The following is a concurring state Supreme Court opinion filed recently.

This case involved a man who stole some very valuable hunting dogs and
radio equipment, and for this crime he was sentenced to a year in jail. It
was a rotten crime, although the offender apparently had no previous
criminal record and it was not a crime of violence. I concur in the court's
judgment and opinion because the sentence of incarceration was within the
sentencing judge's discretion.

However, I write separately because the sentence of incarceration in this
case - although legally permissible - vividly illustrates the most
important issue facing West Virginia's criminal justice system: our failure
to use economical, non-incarceration, community-based sanctions for
criminal misconduct.

West Virginia taxpayers are being required to spend large amounts of money
on putting people in prisons and jails, at a time when our state's budget
is said to be in crisis. At the same time, new technology like electronic
bracelets (even with satellite tracking) will allow us to monitor offenders
and protect society at a fraction of the cost of incarceration. And instead
of sitting in a $20,000-a-year cell at the taxpayers' expense, we can get
our offenders out working, to clean our streets and parks; and paying
restitution to their victims.

The wasteful, unnecessary use of imprisonment is not limited to West
Virginia. It is a national problem. In 1974, there were 1,819,000 U.S.
adults who had at some time been incarcerated in a state or federal prison;
that was 1.3 percent of our nation's population. Twenty-seven years later,
in 2001, that number had more than doubled - to 5,618,000, or 2.7 percent.
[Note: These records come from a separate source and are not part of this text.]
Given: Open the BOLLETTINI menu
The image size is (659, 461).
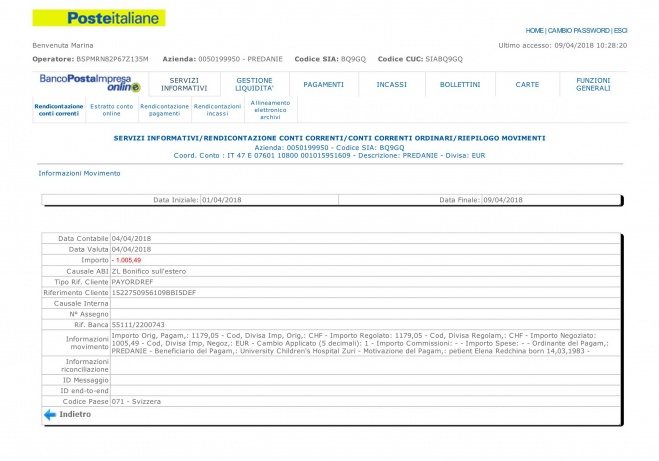Looking at the screenshot, I should pyautogui.click(x=459, y=84).
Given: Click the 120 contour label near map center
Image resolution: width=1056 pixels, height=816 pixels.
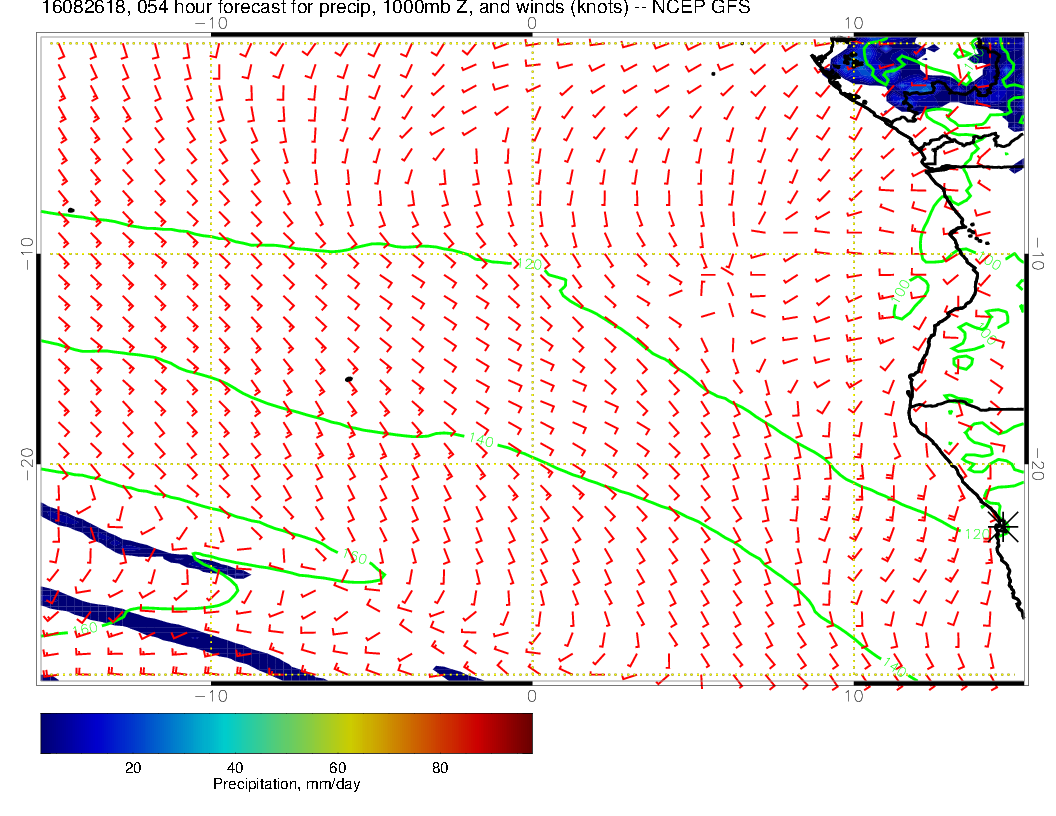Looking at the screenshot, I should click(x=529, y=265).
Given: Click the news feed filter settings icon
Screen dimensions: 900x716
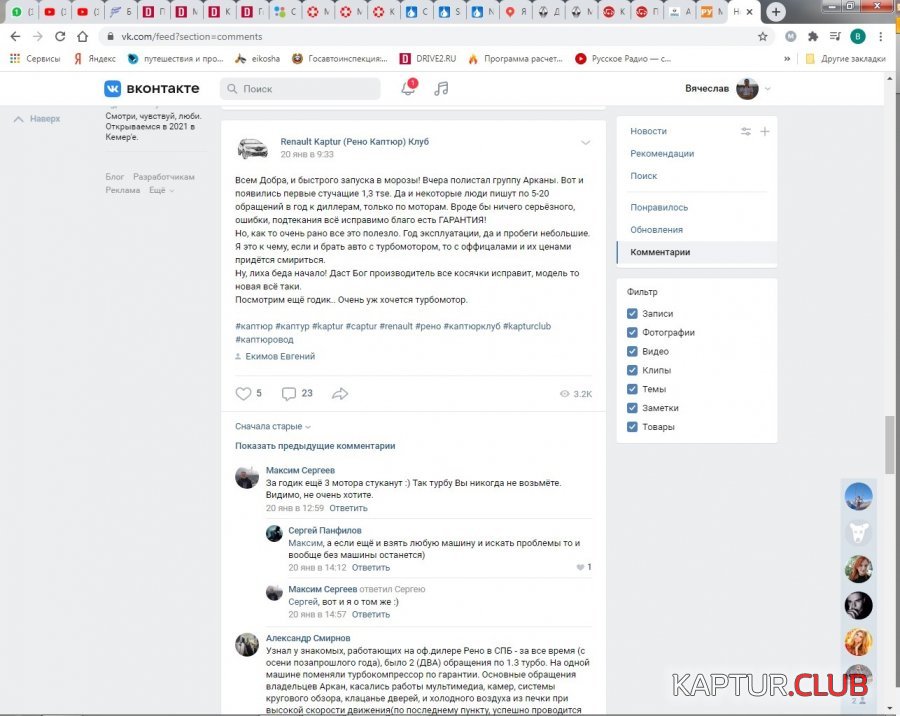Looking at the screenshot, I should click(x=745, y=132).
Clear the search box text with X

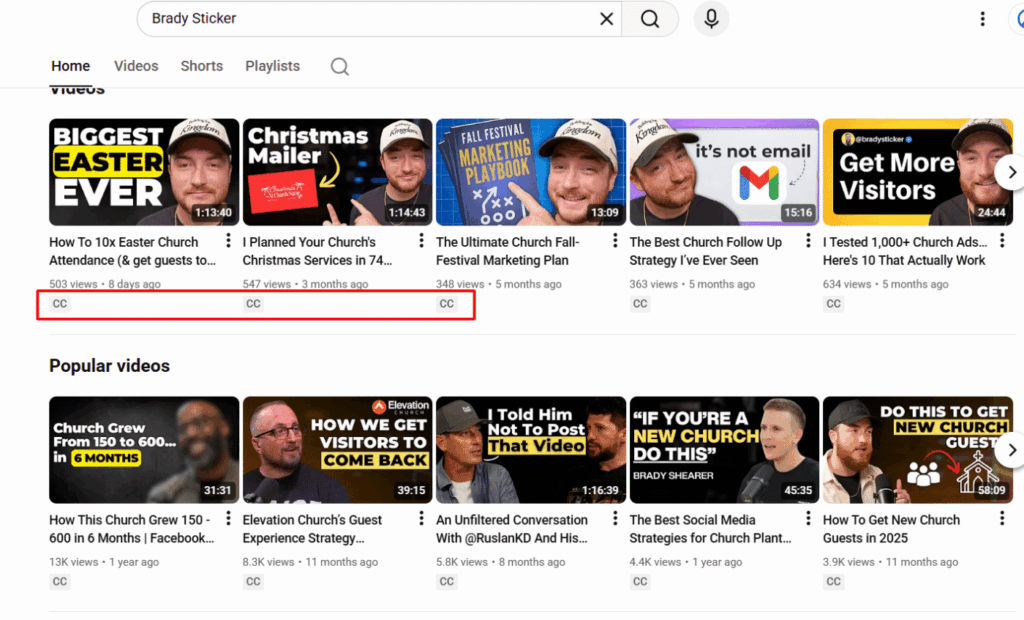click(x=607, y=19)
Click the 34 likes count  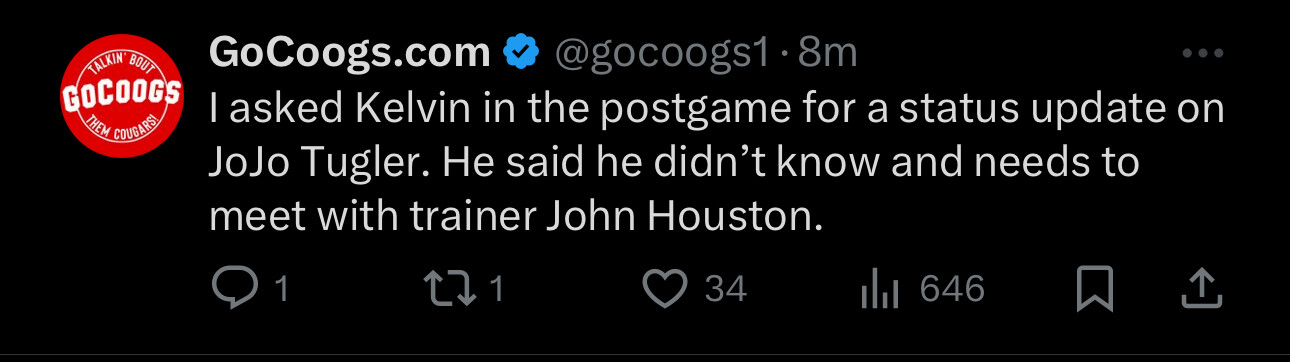(726, 291)
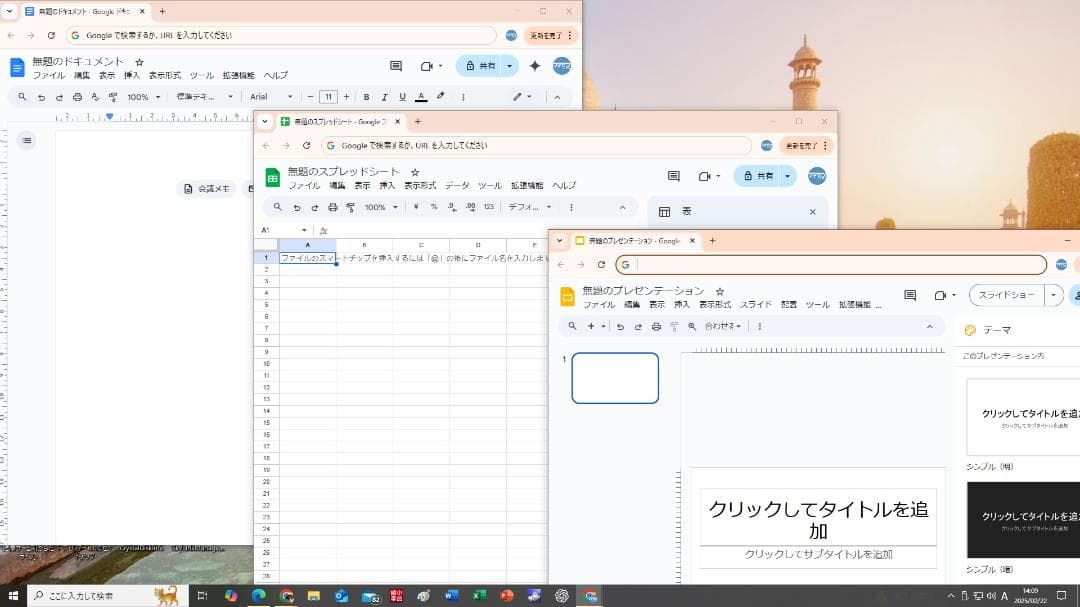Open the fit zoom dropdown in Slides
Viewport: 1080px width, 607px height.
click(x=723, y=326)
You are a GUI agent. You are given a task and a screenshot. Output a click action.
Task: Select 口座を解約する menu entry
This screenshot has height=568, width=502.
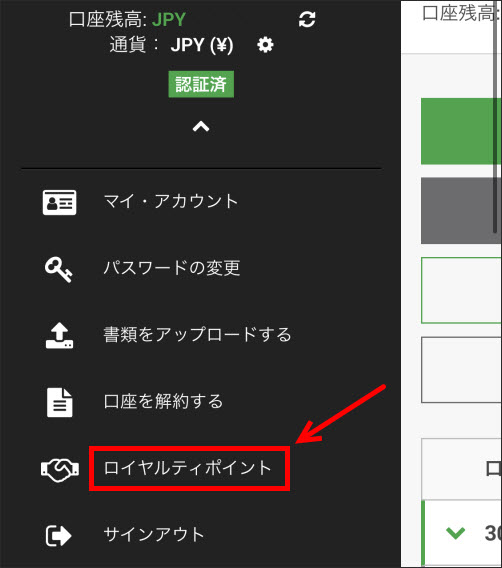point(163,401)
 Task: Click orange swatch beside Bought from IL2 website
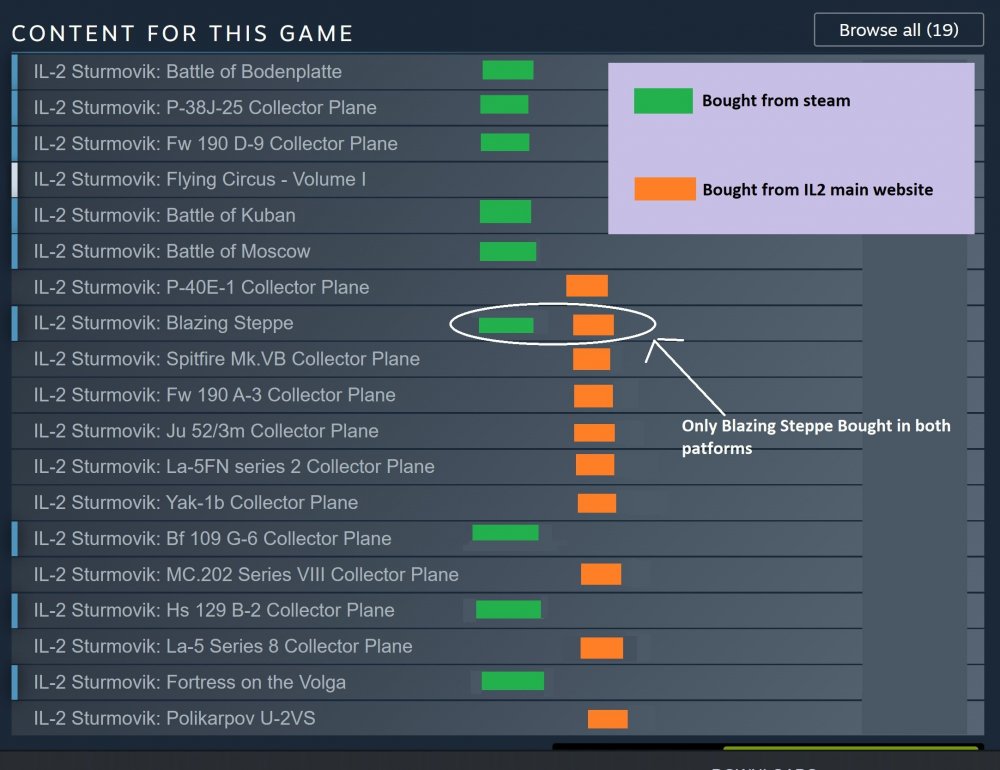[665, 189]
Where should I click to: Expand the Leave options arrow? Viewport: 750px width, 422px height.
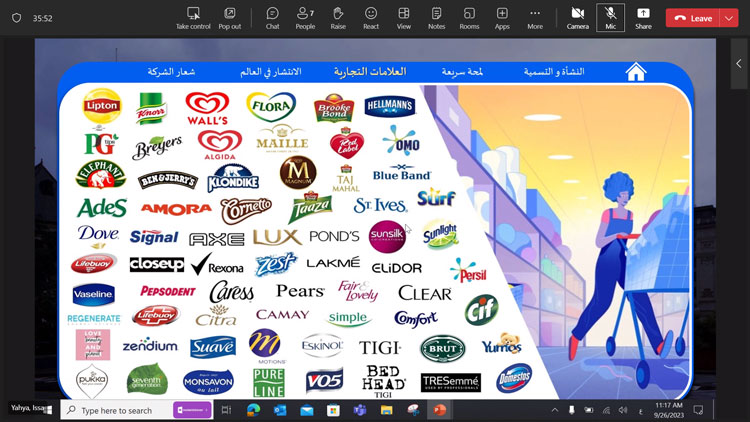click(728, 18)
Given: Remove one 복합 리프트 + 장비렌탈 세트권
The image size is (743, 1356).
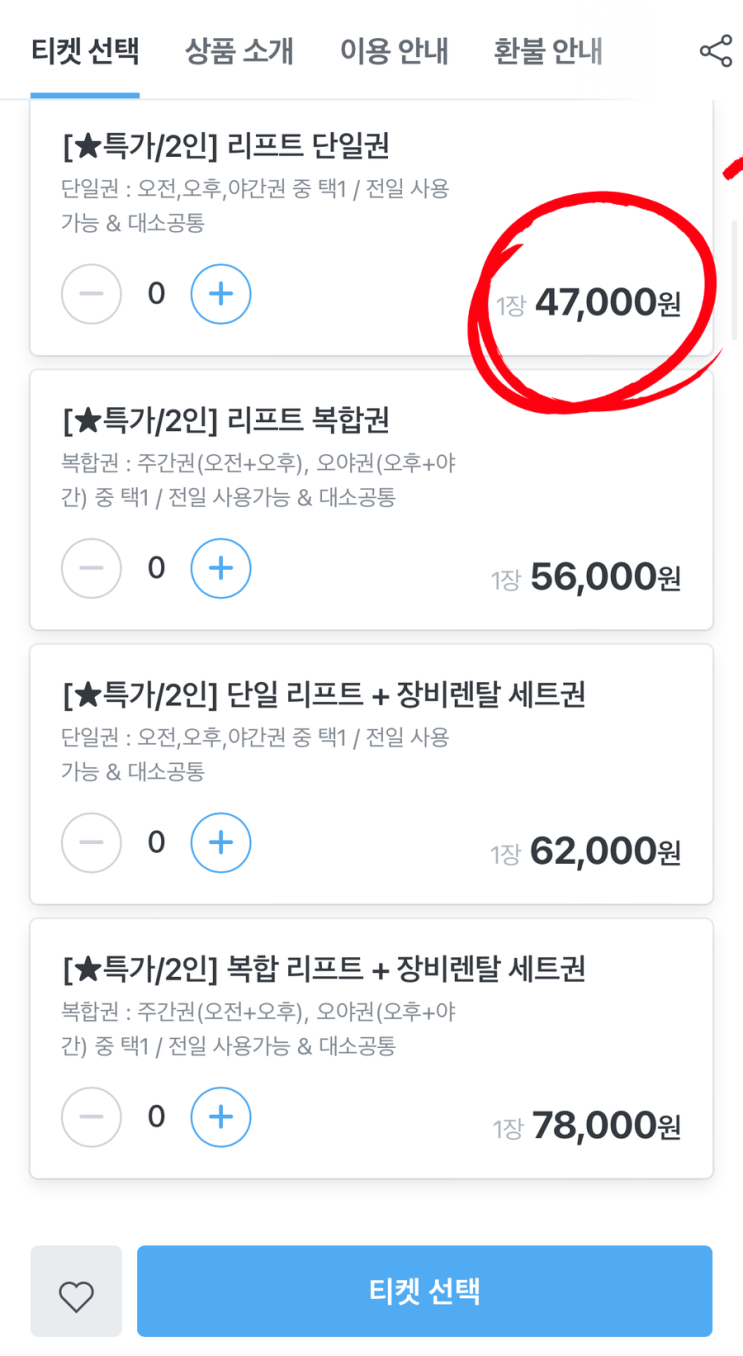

In 1974, 8.7 percent of black Americans had ever been in prison. In 2001,
the number is 16.6 percent. If current incarceration rates remain
unchanged, Bureau of Justice statistics predict that one in three black
males, one in six Hispanic males, and one in 17 white males will go to
prison sometime during their lives.

Put another way, at current rates, an astonishing 6.6 percent of all
persons born in the United States in 2001 will go to state or federal
prison during their lifetime; this is up from 5.2 percent in 1991, and from
1.9 percent in 1974.

Are we a safer society than we were in 1974? I don't think so.

These numbers are horrifying. They reflect our society's utterly failed
reliance on imprisonment to try to deal with the problem of hard drugs, and
politicians who are playing the knee-jerk politics of fear and vengeance.

We who have worked daily in the criminal justice system know what is needed
to deal with offenders effectively and economically, and it sure isn't more
incarceration.

We need more treatment programs for drug addicts, and more day reporting
centers and community corrections centers.

We need high-tech home confinement and offender monitoring systems, and we
need a limited amount of secure imprisonment, with good in-house
rehabilitation services, for the violent people who pose a true danger.

We need to get rid of mandatory minimum sentences, because they clog our
jails and prisons with offenders who don't need that level of security.

The sentence in this case of a year in jail for a dog-stealer means that
tens of thousands of dollars of taxpayer money will go to feed, clothe,
house and give medical care to a person who should be outside, on
supervised probation, working, to pay his debt to society and to his victim.

Multiply this offender's incarceration sentence by hundreds of other
similar cases, and we can see why West Virginia is spending money that we
need - for teachers and nurses and doctors and roads and bridges and
schools - on wasteful, unnecessary imprisonment.

Starcher is a West Virginia Supreme Court justice.